Masum, zararsız ve hayranlık duyduğumuz aşk, maalesef ki günümüz şartlarında yerini menfaat ve çıkarlara bırakmış durumda.
Bundan yaklaşık 15 sene öncesine kadar aşk çok özel bir duyguydu. İnsanlar birbirleriyle şimdiki gibi çok rahat iletişim kuramasa da huzurlu bir şekilde uyumadan önce sevdiği insanın hayalini kurup, bir daha ne zaman görüşebilirim diye gün sayıyordu. İki sevgili bırakın el ele gezip dolaşmayı, birbirlerine bakmaya utanırdı. Maalesef ki günümüzde aşk değersizleşmiş durumda.
Peki neden böyle oldu?
Teknoloji gelişti, insanlar özünü unutup hep bir özenti içinde yaşamaya başladı. Özgürleşme, sosyalleşme ve modernleşme diye tabir edilen yeni bir devirle birlikte aşkta da eskilerden eser kalmadı. Tabiri caizse günümüzde aşk yaşamak artık imkansızlaşmış bir vaziyete geldi. Daha doğrusu şimdikilerin yaşadığına aşk denebilirse. Tabi ki bunun sebeplerinden biri teknolojinin, yeni nesil bireylerin bakış açısını etkilemesidir diyebiliriz. Bu konuyu iki başlık halinde değerlendirelim.
Erkeğin bakış açısı
Günümüzde erkeklerin aşka bakış açıları çok farklı bir hal aldı. Şuan hani o hayranlık duyulan, aşık oldum dediğimiz kadına karşı duyulan her şey arzu ve isteklerimizi karşılayabildiğimiz âna kadar sürebiliyor. Eskiden bir erkek aşık olduğu kişiden başkasını düşünmez, aşık olduğu kişiyle evlilik hayalleri kurardı.

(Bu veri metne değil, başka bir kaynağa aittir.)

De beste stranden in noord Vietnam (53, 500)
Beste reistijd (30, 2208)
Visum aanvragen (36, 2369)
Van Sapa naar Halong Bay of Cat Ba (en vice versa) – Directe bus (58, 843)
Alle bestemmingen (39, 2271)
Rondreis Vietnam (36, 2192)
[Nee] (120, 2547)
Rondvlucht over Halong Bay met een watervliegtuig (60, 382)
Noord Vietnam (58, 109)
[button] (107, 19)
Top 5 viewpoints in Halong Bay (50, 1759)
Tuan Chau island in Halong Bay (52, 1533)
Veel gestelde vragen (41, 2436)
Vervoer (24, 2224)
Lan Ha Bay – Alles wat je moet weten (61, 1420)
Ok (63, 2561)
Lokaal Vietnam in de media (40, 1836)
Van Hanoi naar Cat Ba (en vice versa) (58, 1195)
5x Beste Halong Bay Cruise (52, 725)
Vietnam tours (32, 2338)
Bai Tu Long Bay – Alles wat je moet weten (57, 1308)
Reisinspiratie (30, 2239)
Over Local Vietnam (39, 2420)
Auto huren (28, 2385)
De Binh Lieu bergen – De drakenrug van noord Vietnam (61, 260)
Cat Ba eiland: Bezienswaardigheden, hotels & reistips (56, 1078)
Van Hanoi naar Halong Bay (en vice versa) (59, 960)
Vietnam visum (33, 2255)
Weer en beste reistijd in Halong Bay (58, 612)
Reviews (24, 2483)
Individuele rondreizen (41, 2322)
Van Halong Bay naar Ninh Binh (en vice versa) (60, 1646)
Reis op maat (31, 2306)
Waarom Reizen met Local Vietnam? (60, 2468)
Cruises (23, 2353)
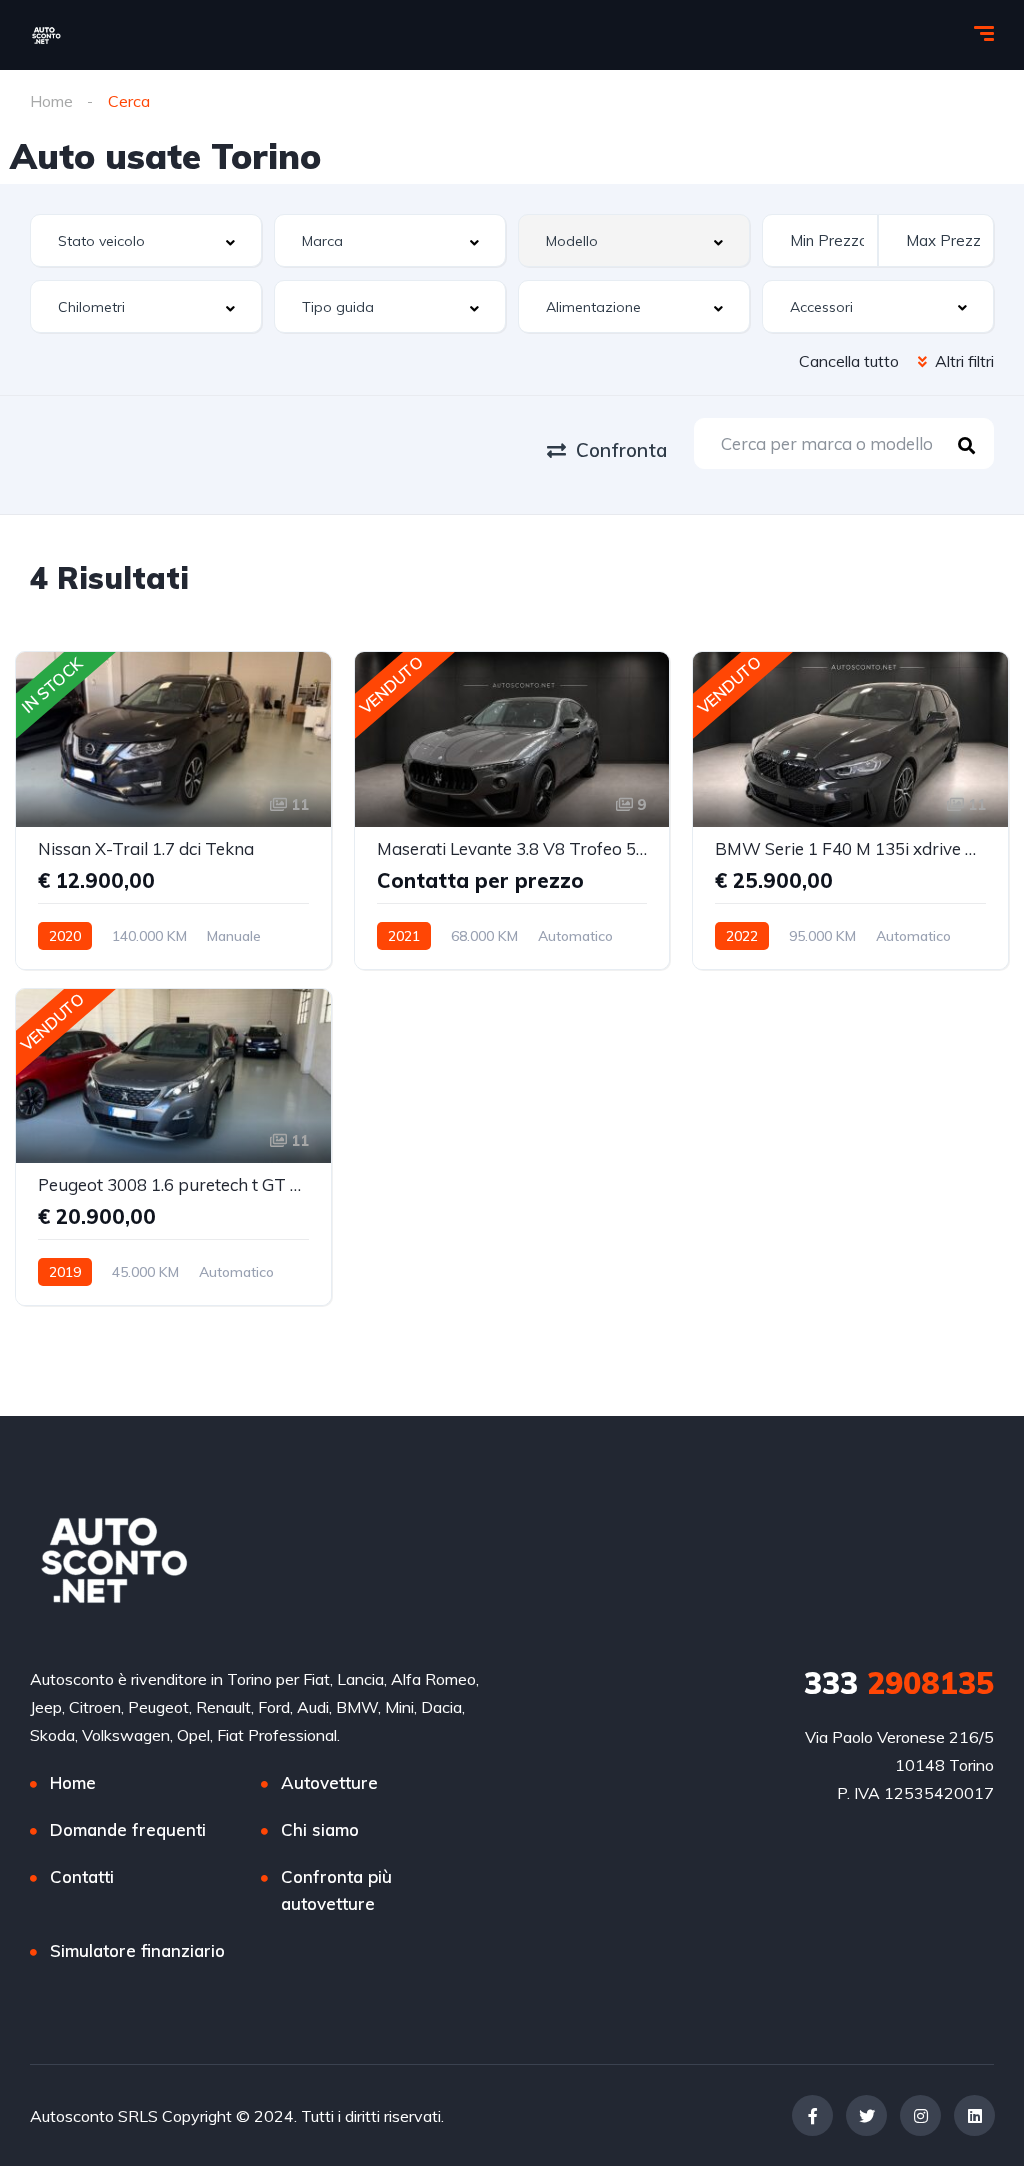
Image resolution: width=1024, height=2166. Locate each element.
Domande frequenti (128, 1829)
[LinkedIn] (974, 2115)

O zamanlar tek bir amaç vardı oda mutlu bir aile kurmaktı. Hatta bilirsiniz ki eski zamanlarda sevdiği kadını ailesi vermiyor diye kaçıran birçok erkek vardır. O dönemler o kadar değerliydi aşk işte. Kız kaçırma olaylarının en çok yaşandığı dönemlerden, maalesef ki şuan boşanma oranlarının en yüksek olduğu bir devire gelmekteyiz. Buda aslında bireylerin aşkı ne kadar basit bir hale getirdiklerinin bir göstergesidir. Şimdiki devirde sevdiği kızı ailesi vermiyor diye kaçıran bir erkeğe çok nadir rastlıyoruz. Belki de hiç yok denecek kadar az sayıda.
Peki gerçekten seven hiç mi yok?
Muhakkak vardır. Kimseye haksızlık edemeyiz. Tabi ki gerçekten karşılık beklemeksizin, hiçbir menfaat, çıkar gözetmeksizin aşık olan erkekler de var elbette. Ama genelleme yapacak olursak, şu bir gerçek ki; bireylerin karşı cinse olan bakış açıları aşkın değerini belirleyici bir rol oynuyor. Özellikle erkeklerin aşk yaşamayı cinsel birliktelikten ibaret olarak görmeleri aşk duygusunu basitleştiriyor.
Maalesef ki yeni nesil erkekler teknolojinin de ilerlemesiyle birlikte, modern, sosyal ve özgür hayal dünyalarında kadınları birer cinsel obje olarak nitelendirir oldular. Her gün farklı bir kadının koynuna girmeyi marifet bilip, kendilerince bunun adına aşk demeleri asıl aşkın değerini ciddi oranda düşürdü. Elbette ki aşık olan bir erkeğin kadınına olan arzusu, isteği ve onunla birliktelik yaşaması gayet normaldir. Fakat günümüzde bu durum çok farklı bir hal almış vaziyette.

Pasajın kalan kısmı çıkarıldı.